Тоже самое рассуждение можно приложить ещё к одной форме коллективного преступления, по счастью неизвестной в Европе, но весьма распространённой во многих странах Америки: я говорю о законе Линча. Можно составить себе идею об увеличении в последние годы числа казнённых по закону Линча, посмотрев на прилагаемую таблицу:
Судьи Линча ещё до совершения преступления знают, что они его совершат: они соединяются даже исключительно с этой целью. Поэтому безразлично, перейдут ли они впоследствии, благодаря вышеотмеченному явлению коллективной психологии, за пределы своего желания, или нет: они хотели, и хотели совершенно сознательно, если не подробностей, то по крайней мере сущности совершенного ими преступления. Поэтому они могут привести с своей стороны только весьма слабое оправдание.

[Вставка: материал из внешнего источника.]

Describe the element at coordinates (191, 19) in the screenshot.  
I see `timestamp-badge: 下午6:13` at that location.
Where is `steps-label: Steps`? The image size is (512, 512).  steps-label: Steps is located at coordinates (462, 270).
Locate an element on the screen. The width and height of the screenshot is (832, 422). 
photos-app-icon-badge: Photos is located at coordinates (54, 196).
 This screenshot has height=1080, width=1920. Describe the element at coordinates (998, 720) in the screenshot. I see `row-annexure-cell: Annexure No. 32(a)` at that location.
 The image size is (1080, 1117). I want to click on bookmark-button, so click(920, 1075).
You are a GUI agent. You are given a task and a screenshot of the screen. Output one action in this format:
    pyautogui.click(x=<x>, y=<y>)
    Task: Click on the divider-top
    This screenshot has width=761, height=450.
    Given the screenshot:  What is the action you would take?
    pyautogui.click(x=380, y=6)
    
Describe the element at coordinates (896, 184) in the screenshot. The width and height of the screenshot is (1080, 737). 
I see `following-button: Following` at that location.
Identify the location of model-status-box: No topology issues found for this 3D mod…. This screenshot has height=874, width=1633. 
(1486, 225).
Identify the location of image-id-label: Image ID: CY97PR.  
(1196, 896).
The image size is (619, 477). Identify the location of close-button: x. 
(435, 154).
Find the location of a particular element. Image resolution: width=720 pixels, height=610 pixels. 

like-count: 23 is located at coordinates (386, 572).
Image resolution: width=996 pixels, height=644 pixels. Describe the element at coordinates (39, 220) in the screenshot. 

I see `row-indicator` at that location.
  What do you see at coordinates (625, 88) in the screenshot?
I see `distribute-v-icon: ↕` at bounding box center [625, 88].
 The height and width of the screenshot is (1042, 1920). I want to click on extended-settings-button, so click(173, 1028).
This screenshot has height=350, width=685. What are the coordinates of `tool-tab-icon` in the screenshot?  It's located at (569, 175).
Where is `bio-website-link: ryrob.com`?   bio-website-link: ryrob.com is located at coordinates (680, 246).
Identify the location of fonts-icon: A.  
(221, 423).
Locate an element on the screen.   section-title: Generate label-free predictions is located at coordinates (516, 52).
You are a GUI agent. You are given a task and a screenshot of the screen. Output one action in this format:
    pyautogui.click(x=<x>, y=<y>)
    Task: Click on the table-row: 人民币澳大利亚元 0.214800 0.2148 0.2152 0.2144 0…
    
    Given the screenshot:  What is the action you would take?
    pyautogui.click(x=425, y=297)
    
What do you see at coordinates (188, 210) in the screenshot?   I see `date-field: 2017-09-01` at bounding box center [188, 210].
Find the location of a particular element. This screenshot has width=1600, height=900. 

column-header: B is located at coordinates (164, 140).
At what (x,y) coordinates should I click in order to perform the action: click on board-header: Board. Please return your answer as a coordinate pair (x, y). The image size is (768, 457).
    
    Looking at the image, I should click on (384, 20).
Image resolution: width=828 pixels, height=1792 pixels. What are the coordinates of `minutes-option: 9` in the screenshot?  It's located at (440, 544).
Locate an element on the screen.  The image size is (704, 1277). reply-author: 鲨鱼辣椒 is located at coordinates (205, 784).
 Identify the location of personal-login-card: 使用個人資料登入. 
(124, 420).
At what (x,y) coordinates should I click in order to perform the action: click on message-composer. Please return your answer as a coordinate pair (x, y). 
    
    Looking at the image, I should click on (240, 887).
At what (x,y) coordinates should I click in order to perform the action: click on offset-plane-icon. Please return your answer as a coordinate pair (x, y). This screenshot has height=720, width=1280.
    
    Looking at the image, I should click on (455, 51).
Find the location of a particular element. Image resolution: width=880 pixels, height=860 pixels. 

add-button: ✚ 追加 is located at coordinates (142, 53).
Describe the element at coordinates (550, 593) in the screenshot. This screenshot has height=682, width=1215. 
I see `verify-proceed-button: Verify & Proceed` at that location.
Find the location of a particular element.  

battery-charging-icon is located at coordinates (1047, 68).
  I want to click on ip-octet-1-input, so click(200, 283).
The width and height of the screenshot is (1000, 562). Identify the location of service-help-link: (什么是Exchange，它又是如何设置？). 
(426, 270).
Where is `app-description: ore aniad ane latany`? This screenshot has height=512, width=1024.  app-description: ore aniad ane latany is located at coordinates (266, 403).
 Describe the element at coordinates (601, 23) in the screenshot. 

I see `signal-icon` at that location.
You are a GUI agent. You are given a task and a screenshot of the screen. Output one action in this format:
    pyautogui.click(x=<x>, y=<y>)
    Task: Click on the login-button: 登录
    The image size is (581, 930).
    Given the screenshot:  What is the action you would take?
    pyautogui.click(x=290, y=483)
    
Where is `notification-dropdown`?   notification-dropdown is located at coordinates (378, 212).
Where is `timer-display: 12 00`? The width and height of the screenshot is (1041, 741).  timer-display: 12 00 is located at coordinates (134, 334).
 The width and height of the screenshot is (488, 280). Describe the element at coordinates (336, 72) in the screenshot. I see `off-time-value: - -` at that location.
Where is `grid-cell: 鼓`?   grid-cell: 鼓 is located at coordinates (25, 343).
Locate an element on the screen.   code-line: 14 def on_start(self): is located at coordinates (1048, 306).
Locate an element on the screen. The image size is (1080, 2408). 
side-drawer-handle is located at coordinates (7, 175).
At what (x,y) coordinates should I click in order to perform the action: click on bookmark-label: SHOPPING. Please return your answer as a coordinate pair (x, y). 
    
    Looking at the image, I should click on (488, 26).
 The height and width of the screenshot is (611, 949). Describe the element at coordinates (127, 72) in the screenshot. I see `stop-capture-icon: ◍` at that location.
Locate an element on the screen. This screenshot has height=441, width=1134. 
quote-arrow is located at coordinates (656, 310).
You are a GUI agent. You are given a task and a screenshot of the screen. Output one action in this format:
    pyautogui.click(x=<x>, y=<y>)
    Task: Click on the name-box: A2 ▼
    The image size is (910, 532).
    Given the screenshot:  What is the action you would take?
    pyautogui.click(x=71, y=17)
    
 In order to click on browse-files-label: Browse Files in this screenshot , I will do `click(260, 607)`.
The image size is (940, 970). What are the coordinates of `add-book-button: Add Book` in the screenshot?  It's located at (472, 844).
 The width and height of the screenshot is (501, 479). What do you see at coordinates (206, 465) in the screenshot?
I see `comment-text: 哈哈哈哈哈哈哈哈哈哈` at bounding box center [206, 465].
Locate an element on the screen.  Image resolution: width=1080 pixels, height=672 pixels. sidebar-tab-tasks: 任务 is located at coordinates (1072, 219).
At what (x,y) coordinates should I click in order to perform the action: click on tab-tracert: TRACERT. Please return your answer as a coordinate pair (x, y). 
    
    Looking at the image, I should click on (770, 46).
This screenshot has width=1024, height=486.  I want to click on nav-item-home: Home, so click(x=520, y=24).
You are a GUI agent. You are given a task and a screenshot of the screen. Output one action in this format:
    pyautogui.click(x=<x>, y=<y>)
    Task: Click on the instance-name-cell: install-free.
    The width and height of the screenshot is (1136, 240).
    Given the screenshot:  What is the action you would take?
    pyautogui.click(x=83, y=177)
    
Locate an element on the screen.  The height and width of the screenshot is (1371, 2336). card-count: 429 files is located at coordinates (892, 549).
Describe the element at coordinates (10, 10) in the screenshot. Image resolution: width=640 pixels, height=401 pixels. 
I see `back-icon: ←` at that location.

Однако, повторяю, даже и в том случае, когда преступление предумышленно, не следует забывать его мотивов. Суд Линча (перед которым я вовсе не чувствую ужаса, проявляющегося у многих, хотя я первый признаю, что это — варварская форма сокращённого судопроизводства, не дающая никакой гарантии в справедливости приговора суда Линча), повторяю я, может быть вызван взрывом негодования против какого-нибудь ужасного преступления; в этом случае виновники хотя и должны быть осуждены, но заслуживают большого снисхождения. В наше время самосуд запрещён законом: но в некоторых случаях последний осуждает и всепрощающую кротость. Сын, убивший того, кто оскорбил его мать, есть человек, которого закон может наказать, но которому весь мир протянет руку. Конечно для суда Линча нет достаточно веских извинений, но нельзя отрицать и того, что часто чувства, из которых исходят судьи Линча, высоконравственны; варварство проявляется только в форме.
Наоборот, бывают варварские расправы Линча, облечённые в варварскую форму и исходящие из низких чувств, против них закон должен направить самое строгое преследование.
Оставим однако в стороне эти виды предумышленного коллективного преступления, заслуживающего подробного изучения, но не входящего в нашу задачу, и вернёмся к неожиданным преступлениям толпы. Посмотрим, каково будет наказание, или лучше, социальная реакция для уничтожения этих преступлений, не забывая в то же время дать себе отчёт в мотивах, вызвавших эти преступления.